Here are ten things to know about why the FDA placed restrictions on their use in 2016:
- Second line. For use in acute sinusitis, bronchitis and uncomplicated (no fever, nausea, vomiting) urinary tract infections, the serious adverse effects of these antibiotics may outweigh the benefits. Using another antibiotic first is recommended. This should be emphasized again as well—most cases of bronchitis are viral and do not require an antibiotic at all.
- Serious side effects. While side effects of ciprofloxacin and levofloxacin are uncommon, they can be disabling and potentially permanent.
- How they can harm. Side effects involving everything from the tendons, muscles and joints to the nerves and central nervous system have been described.
- Achilles heel. Achilles tendonitis and rupture, and less commonly, rotator cuff tendonitis, have been well documented with the use of levofloxacin and ciprofloxacin. This led to a 2008 black box warning on fluoroquinolone antibiotics.

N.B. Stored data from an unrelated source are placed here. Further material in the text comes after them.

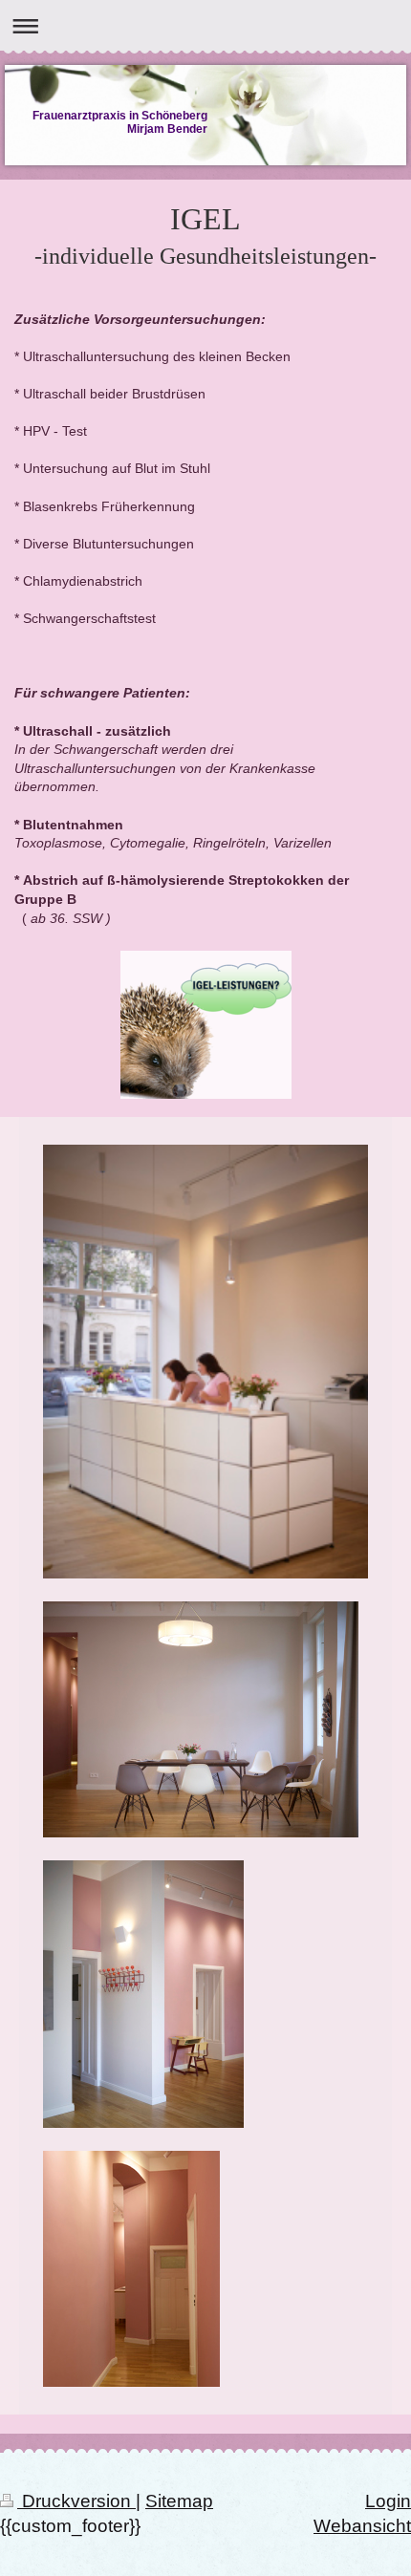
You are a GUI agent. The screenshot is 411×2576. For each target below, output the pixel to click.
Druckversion (76, 2501)
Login (388, 2501)
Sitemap (179, 2501)
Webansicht (362, 2526)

- Blood sugar. In both diabetics and non-diabetics, the use of these antibiotics may cause both low sugars (hypoglycemia) and high sugars (hyperglycemia) more commonly than other antibiotics.
- Heart electrical issues. Fluoroquinolones can lead to arrhythmias. This is especially important if using levofloxacin or ciprofloxacin with amiodarone, a medication used to treat heart rhythm problems.

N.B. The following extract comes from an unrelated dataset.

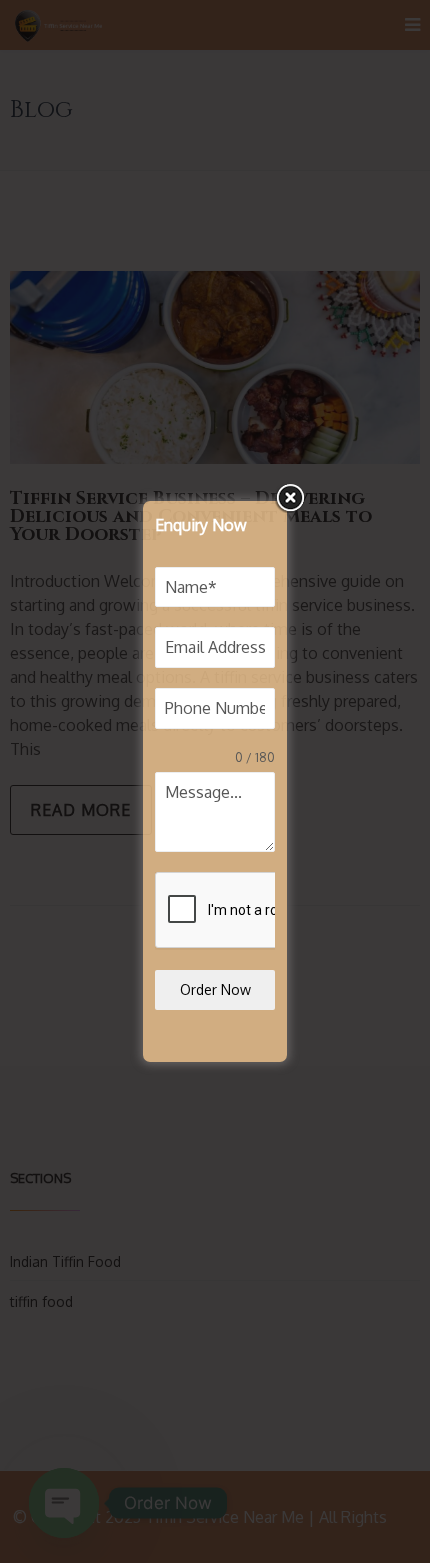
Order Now (215, 989)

- Nerve pain. While rare, in some studies on Cipro and Levaquin, less than 1% of folks reported tingling, weakness and neuropathic (nerve) pain. These symptoms usually stopped after discontinued the medication.
- Interactions. Levofloxacin and ciprofloxacin also interact with other medications and supplements.
- Iron and Zinc. Taking fluoroquinolones with certain supplements reduces absorption so they aren’t as effective. This includes iron sulfate or a multivitamin containing zinc.
- Nonsteroidal anti-inflammatory drugs (NSAIDs). Taking over the counter NSAIDS (ibuprofen, Motrin, Aleve) with fluoroquinolones may increase your risk of central nervous system effects and seizures.
Don’t get me wrong, these can be life saving antibiotics, but we need to be armed with all of the risks and benefits.